>> Begin Given entries

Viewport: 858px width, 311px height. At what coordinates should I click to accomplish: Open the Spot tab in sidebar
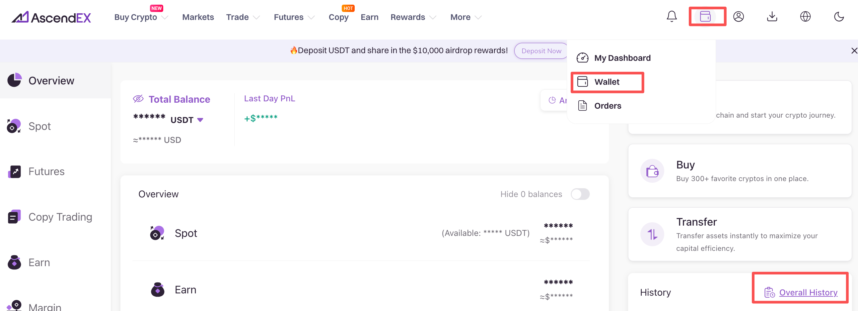pos(40,126)
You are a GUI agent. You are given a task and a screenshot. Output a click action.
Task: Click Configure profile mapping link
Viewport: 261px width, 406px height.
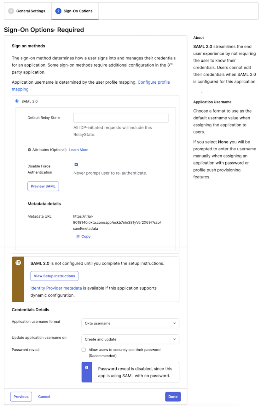coord(154,82)
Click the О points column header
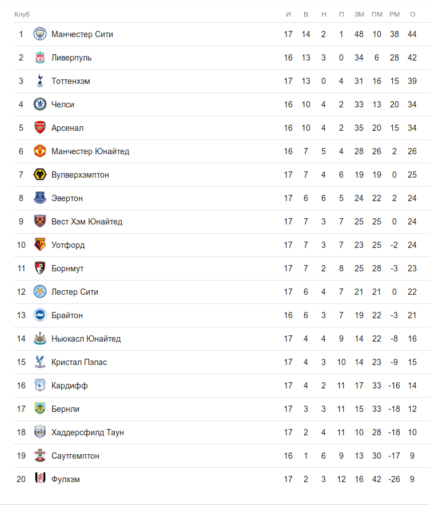The image size is (430, 505). [x=412, y=14]
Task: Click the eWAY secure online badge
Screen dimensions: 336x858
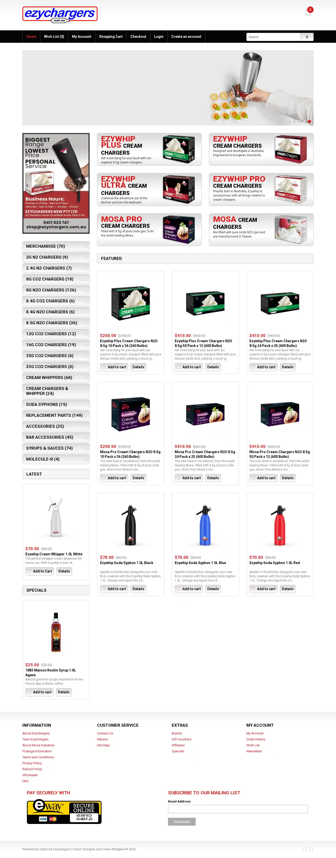Action: point(64,812)
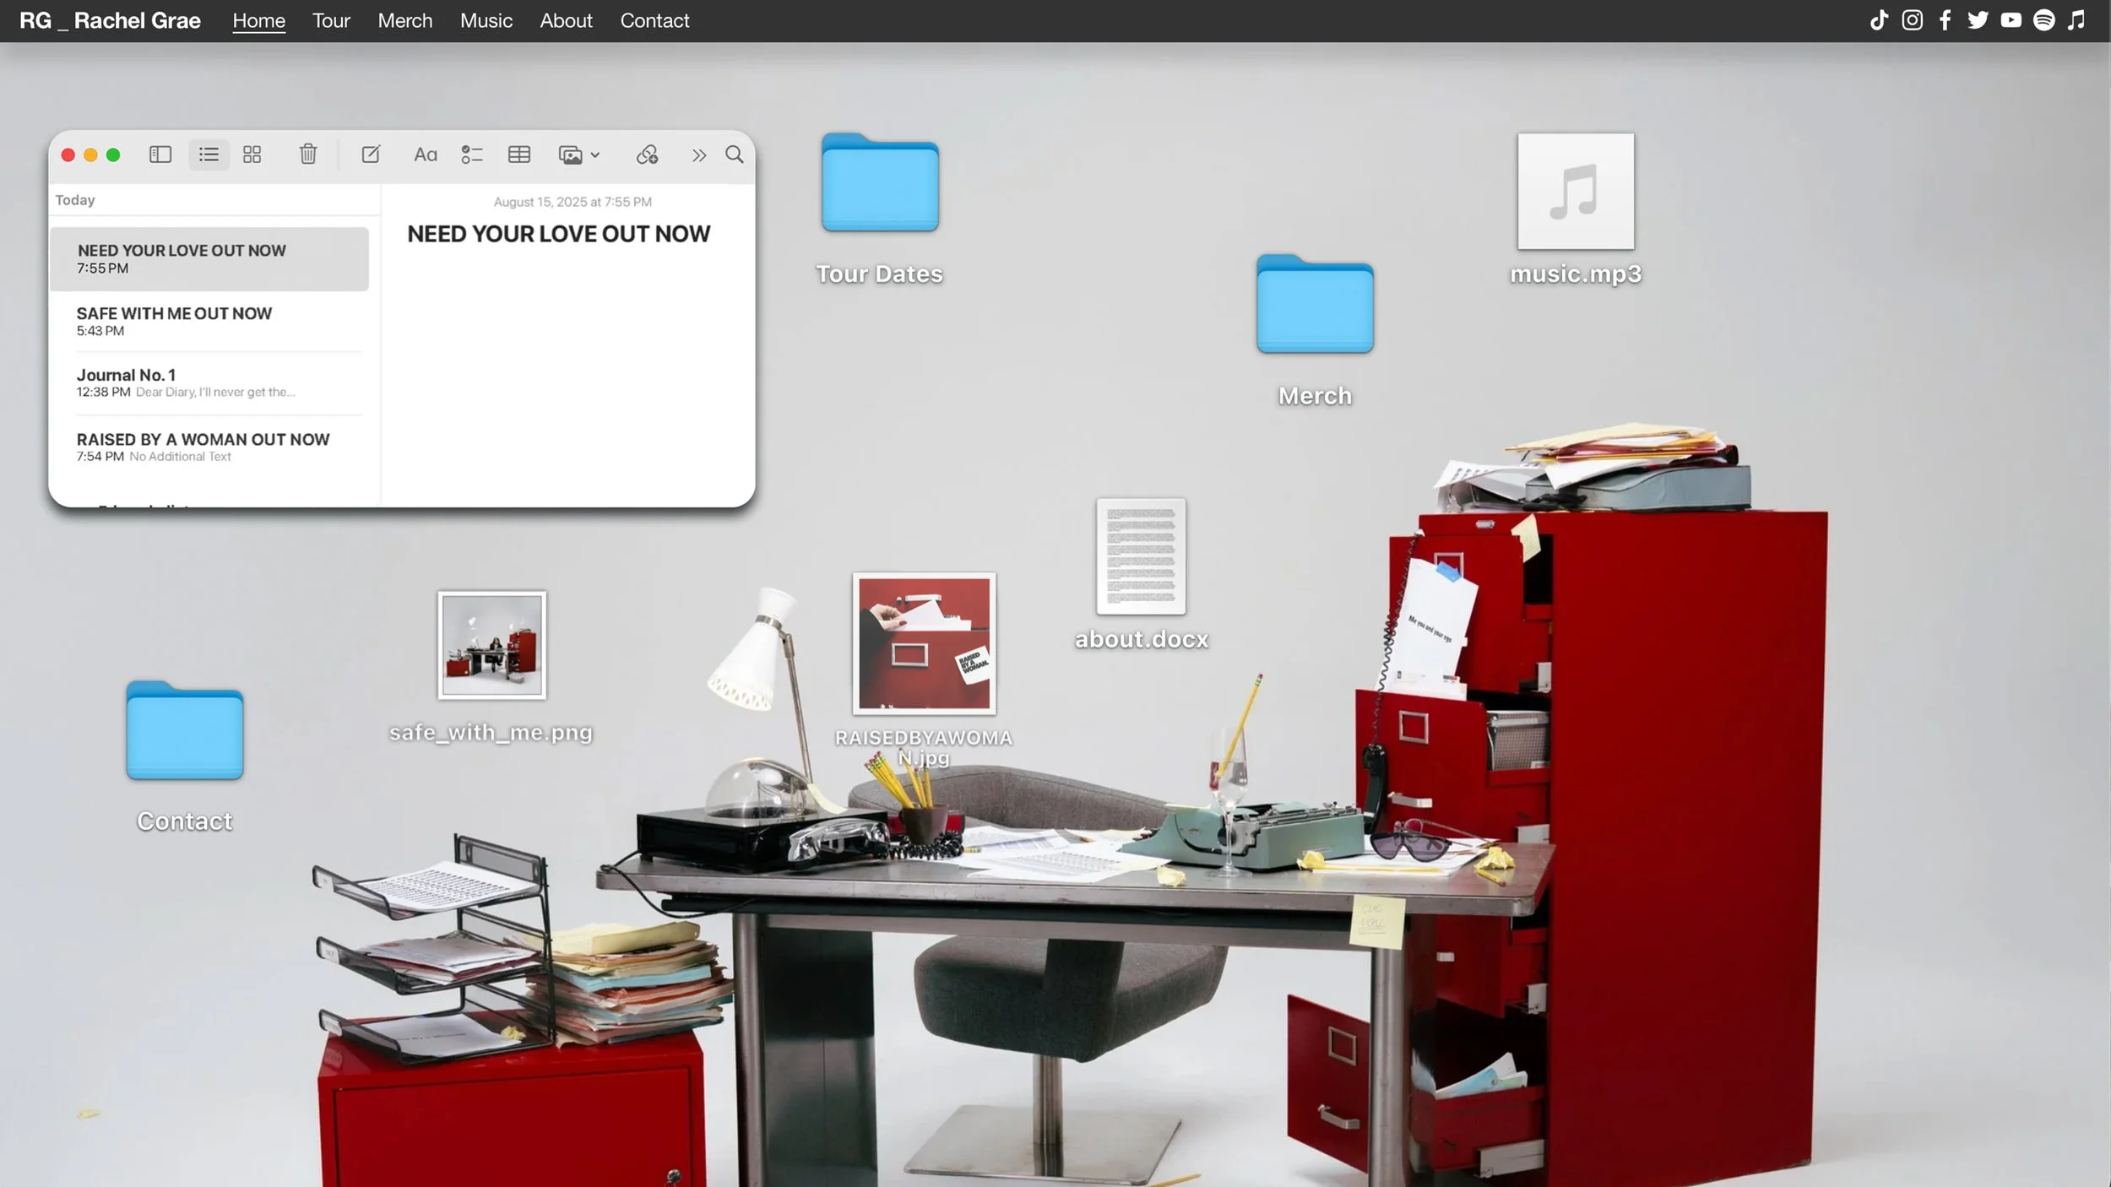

>> End Given entries

Task brief:
Put the lines of the records above into a numbered list, skipping any blank lines and leaving out the pictures.

Result of this exercise:
1. Viewport: 858px width, 311px height. At what coordinates should I click to accomplish: Open the Spot tab in sidebar
2. pos(40,126)
3. You are a GUI agent. You are given a task and a screenshot. Output a click action.
4. Task: Click Configure profile mapping link
5. Viewport: 261px width, 406px height.
6. coord(154,82)
7. Click the О points column header
8. The image size is (430, 505). [x=412, y=14]
9. Task: Click the eWAY secure online badge
10. Screen dimensions: 336x858
11. Action: point(64,812)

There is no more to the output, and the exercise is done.